Holy Communion is not a "grace pill" that works without any conscious effort. It does not work in spite of us. It is the Cure and leads us to everlasting life, and it is ultimately our only assured contact with God. The just man still, however, lives by Faith. And if Faith is not strengthened by a real struggle that may mean not receiving Holy Communion from time to time, no amount of eating a "grace cookie" will change anything.

This, of course, should be done under the guidance of a spiritual guide you trust. If you still, however, don't agree with me, take another hard look at the actual state of the Church and reflect some more.

5 Comments:

At 2:49 PM, Blogger thirsty scribe said...

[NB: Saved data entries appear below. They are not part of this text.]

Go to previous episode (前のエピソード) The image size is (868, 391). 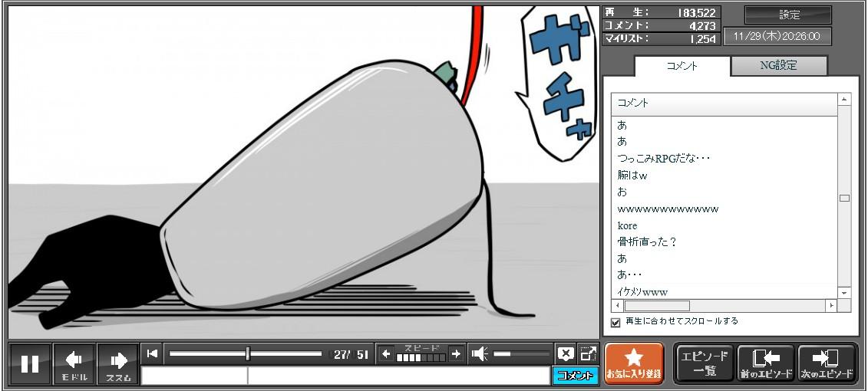[765, 363]
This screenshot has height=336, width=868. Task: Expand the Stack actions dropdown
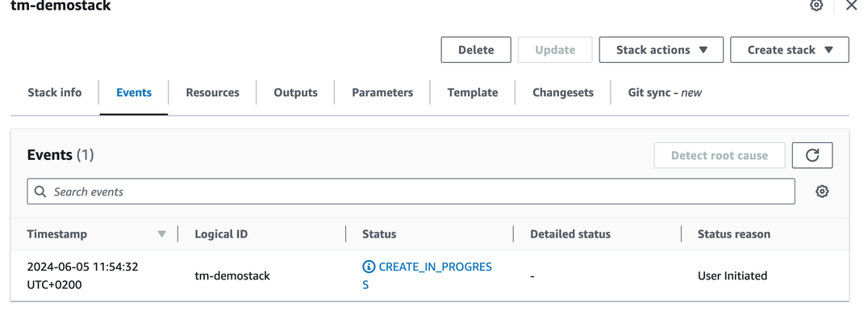click(661, 50)
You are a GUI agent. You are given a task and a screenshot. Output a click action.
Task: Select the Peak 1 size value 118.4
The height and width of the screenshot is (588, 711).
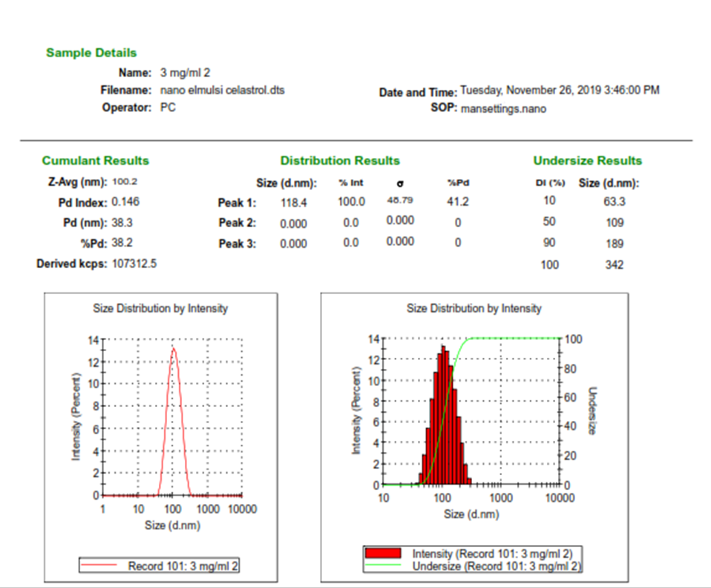point(294,202)
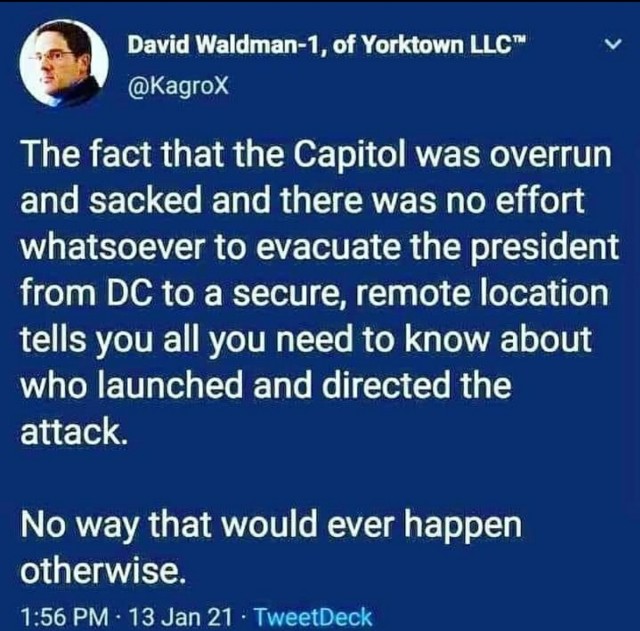Click the word 'otherwise.' in the tweet
Viewport: 640px width, 631px height.
pos(104,570)
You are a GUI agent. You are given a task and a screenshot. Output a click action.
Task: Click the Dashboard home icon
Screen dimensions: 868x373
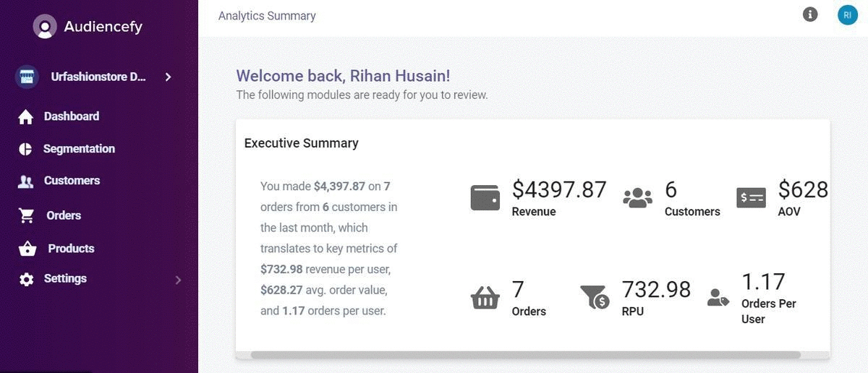point(26,117)
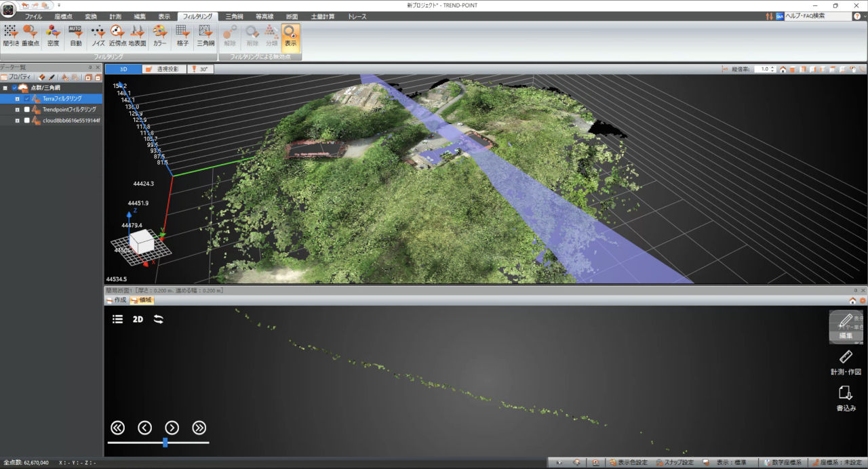Run the 自動 auto filtering tool
The image size is (868, 469).
coord(75,36)
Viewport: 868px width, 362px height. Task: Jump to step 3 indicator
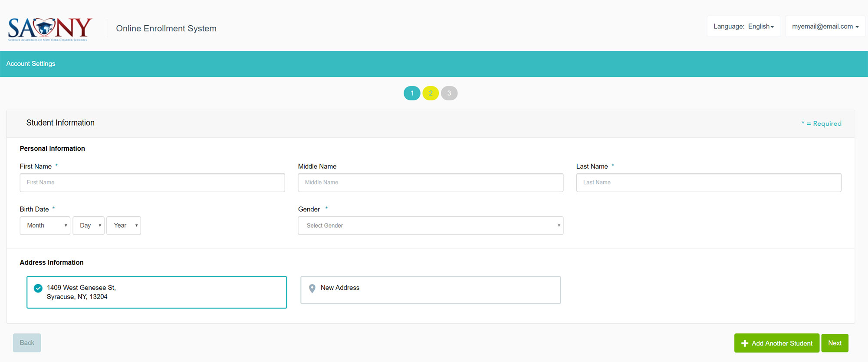[x=449, y=93]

"...to Western Christians, where Holy Communion is now seen as a right: witness all of the commotion over politicians and Communion last election cycle."

So true.

This comment about the Eucharist as a 'grace pill' reminds me of how Catholics excuse liturgical sloppiness on the basis that 'the sacraments work ex opere operato.'

How shallow. I'm a human being, with eyes and ears. When the ministers act as if nothing is sacred, that tells me ... nothing is sacred!

 
At 9:46 AM, Blogger Sprezzatura said...

Слава Исусу Христу!

Thank you for your defence of us Vostochniks on AQ - I found that discussion today and was cheered that I'm not the only Byzantine getting nonsense from the Latin Trads.

I'm a chanter too, by the way, but trained primarily in the Russian and Byzantine traditions.

 
At 11:51 AM, Blogger Anagnostis said...

Another original and challenging piece.

sprezzatura

I wonder how much of the chauvinism evident on AQ is less a function of Roman Catholicism, and more of a particular kind of gringo insularity. A perfect illustration of what I mean is the cheerleading that surrounds A Particular SSPX Bishop, at whose every word grown men fawn and simper like hyperventilating neos over a handsome image of JPII. This, I'm convinced, has nothing to do with theology, or taking a "hard line with Rome" - it's because the Bishop's perceived as "their" man - not some shifty cheese-eating foreigner.

Of course I could be wrong; but I see very little else on AQ to persuade me there's a Universal Church the limits of which extend beyond a clutch of mid-western Zip codes.

 
At 11:51 AM, Blogger Anagnostis said...

Another original and challenging piece.

sprezzatura

I wonder how much of the chauvinism evident on AQ is less a function of Roman Catholicism, and more of a particular kind of gringo insularity. A perfect illustration of what I mean is the cheerleading that surrounds A Particular SSPX Bishop, at whose every word grown men fawn and simper like hyperventilating neos over a handsome image of JPII. This, I'm convinced, has nothing to do with theology, or taking a "hard line with Rome" - it's because the Bishop's perceived as "their" man - not some shifty cheese-eating foreigner.

Of course I could be wrong; but I see very little else on AQ to persuade me there's a Universal Church the limits of which extend beyond a clutch of mid-western Zip codes.

 
At 11:56 AM, Blogger Arturo Vasquez said...

That´s why I tend to steer clear of AQ now.